Le sociologue californien William Robinson déploie un état des lieux à la fois clair et glaçant, il décrit de manière précise la crise structurelle du capitalisme que nous traversons, marquée par des inégalités inédites dans l’histoire de l’humanité. Dans ce contexte, les dominants ne cherchent plus à résorber la crise du système, mais à l’aménager par la guerre et le fascisme.
Le chercheur explique comment plusieurs milliards de personnes sont désormais reléguées et considérées comme inutiles au système capitaliste. Les riches pensent désormais pouvoir se passer d’une grande partie des pauvres. Dans l’esprit de nos dirigeants se disputent désormais deux options : celle expérimentée à Gaza, un capitalisme exterminateur et colonial, et celle mise en œuvre au Salvador, c’est-à-dire de confiner la population superflue dans des complexes carcéraux et des zones de non vie. Gaza et le Salvador préfigurent notre avenir funeste si nous ne parvenons pas à briser la machine.

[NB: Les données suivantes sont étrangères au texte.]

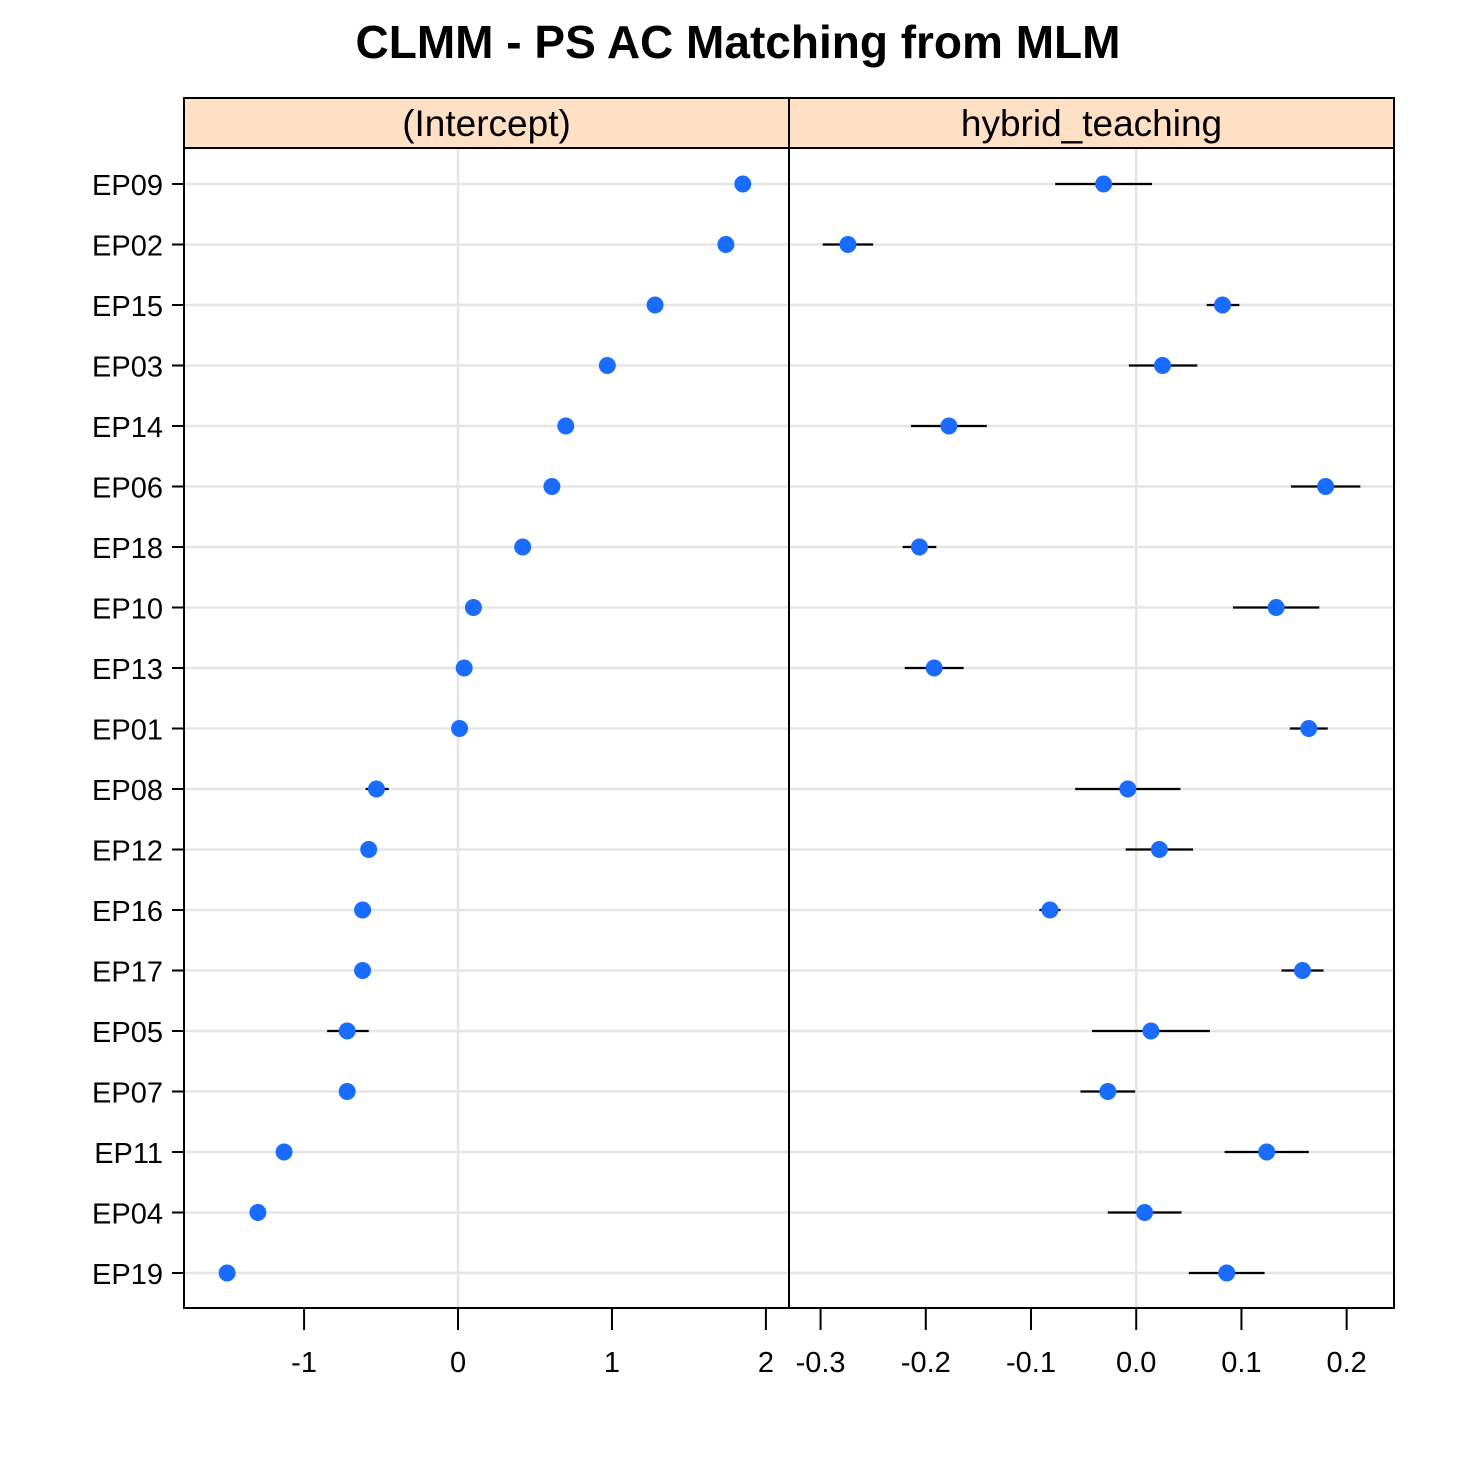  Describe the element at coordinates (304, 1363) in the screenshot. I see `x-tick-label: -1` at that location.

Mireille Fanon Mendès-France prend la parole pour déployer une stimulante généalogie du colonialisme et de la négrophobie, illustrée d’exemples historiques, afin de réclamer des gestes de réparations de la part des anciennes puissances impériales à l’égard des peuples qu’elles ont réduit en esclavage ou dépossédés. La philosophe féministe marxiste Silvia Federici intervient en direct depuis New York afin d’analyser la nouvelle phase du capitalisme patriarcal qui est la notre, en revenant sur la contre-révolution initiée depuis les années 1970, et appelle à reprendre la rue. Enfin, le chercheur irlandais John Holloway décrypte et se réapproprie le concept de «désespoir», qui n’est selon lui pas synonyme de soumission et d’abandon, mais au contraire de combat. De la rage d’une humanité désormais dos au mur, condamnée à résister. «Il faut organiser notre désespoir» insiste-t-il.
Cette matinée stimulante se conclut par une délicieuse cantine.

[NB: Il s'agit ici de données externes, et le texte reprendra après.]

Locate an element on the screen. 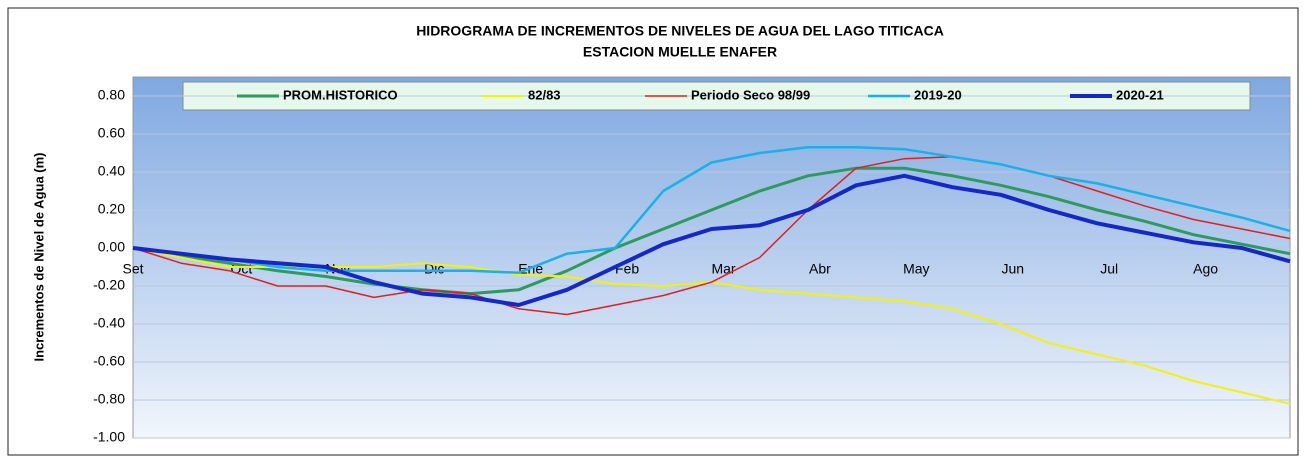 The image size is (1306, 466). legend-label: Periodo Seco 98/99 is located at coordinates (750, 94).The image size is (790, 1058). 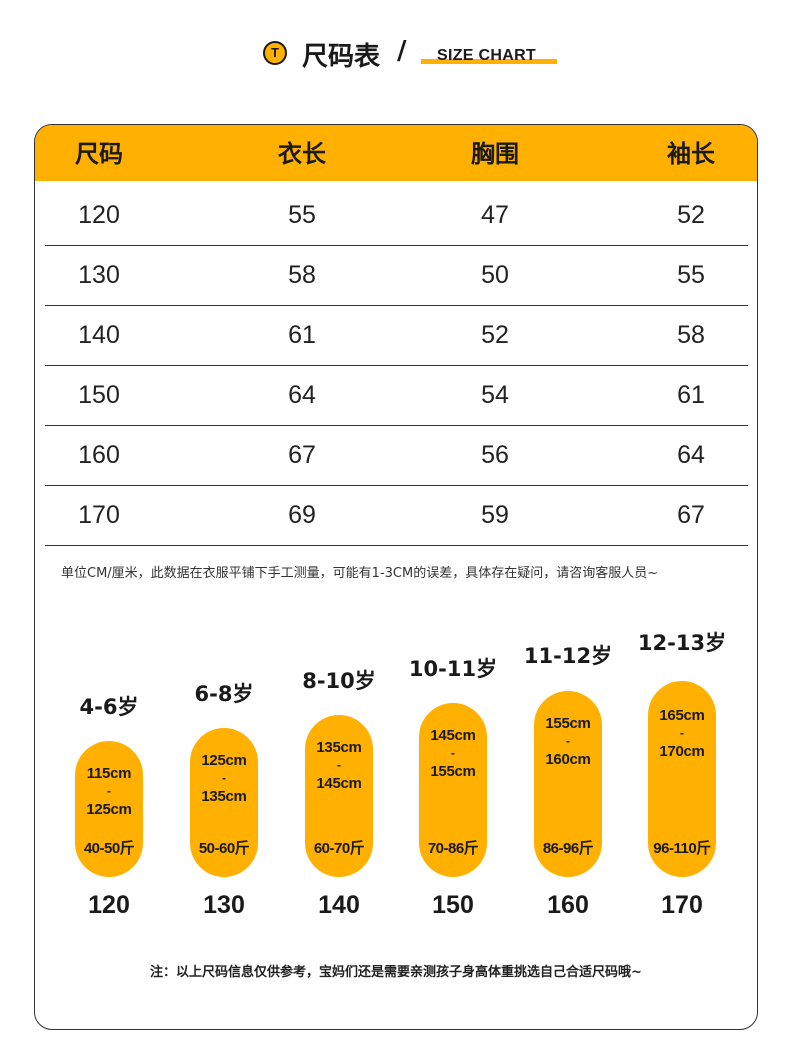 I want to click on height-from: 115cm, so click(x=109, y=774). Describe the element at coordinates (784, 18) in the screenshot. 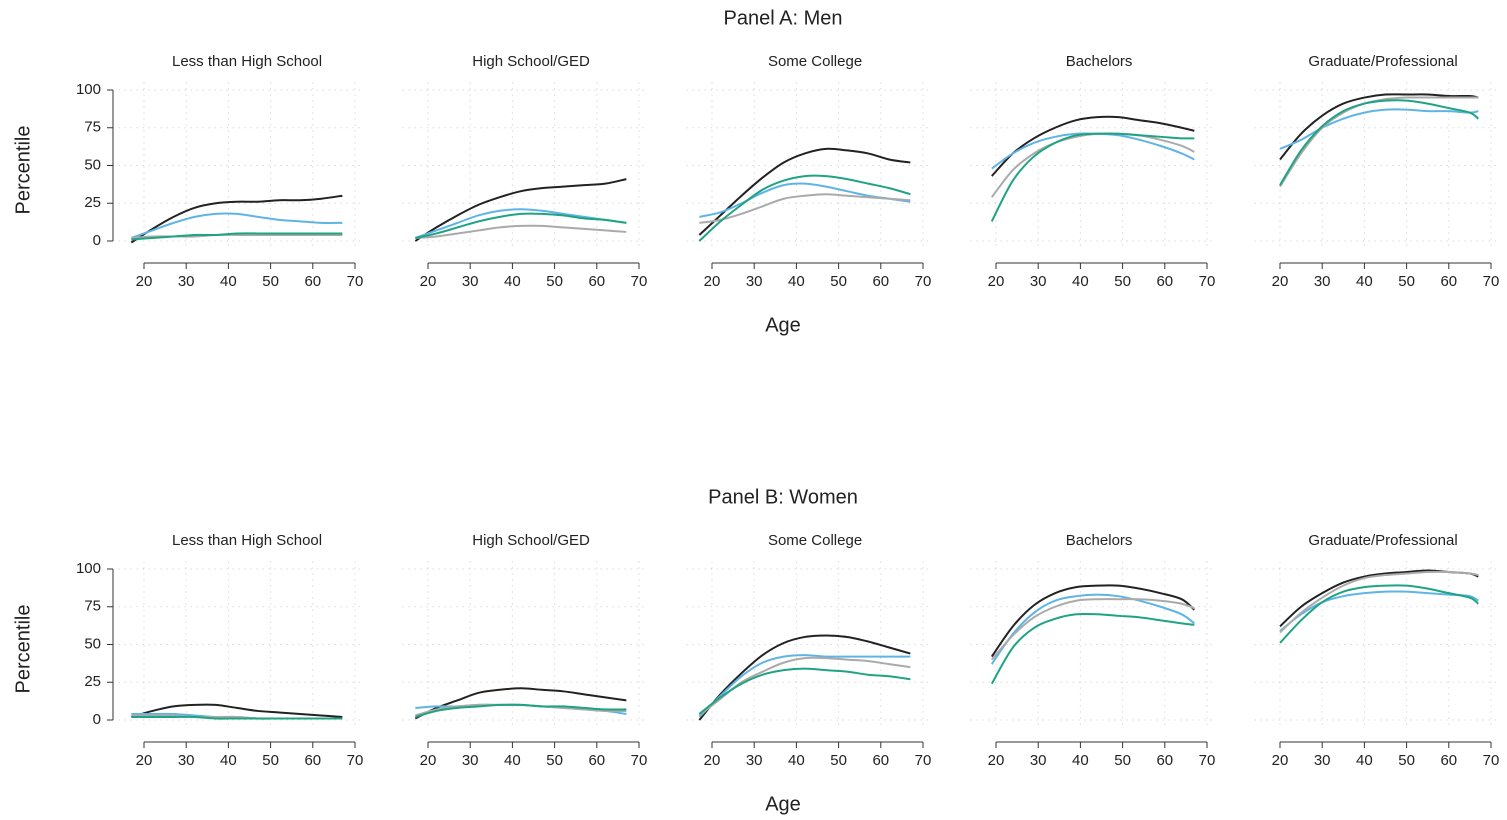

I see `panel-title: Panel A: Men` at that location.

Pas le temps de chômer : pas moins de neufs ateliers se réunissent au pied levé pour travailler sur l’antifascisme, le militarisme, les médias indépendants ou l’autonomie. À chaque fois, il s’agit d’élaborer des stratégies communes pour accroître notre efficacité collective, partager des expériences, échanger des points de vue. L’équipe de Contre Attaque est invitée à intervenir dans le cadre de l’atelier sur les médias, intitulé «la conquête des cœurs et des esprits». C’est l’occasion d’entendre et de découvrir différents autres collectifs produisant de la contre-information, venus de Suisse, d’Italie, du Kurdistan, de Catalogne ou encore de Grèce, et d’ébaucher une coordination à venir. Un travail qui se poursuivra ce samedi.
Cette journée studieuse se conclut par un concert organisé dans une salle viennoise le soir. Les deux journées à suivre s’annoncent déjà passionnantes, et on ne peut que saluer la capacité d’organisation de Peoples’ Platform et de l’Académie de la Modernité Démocratique.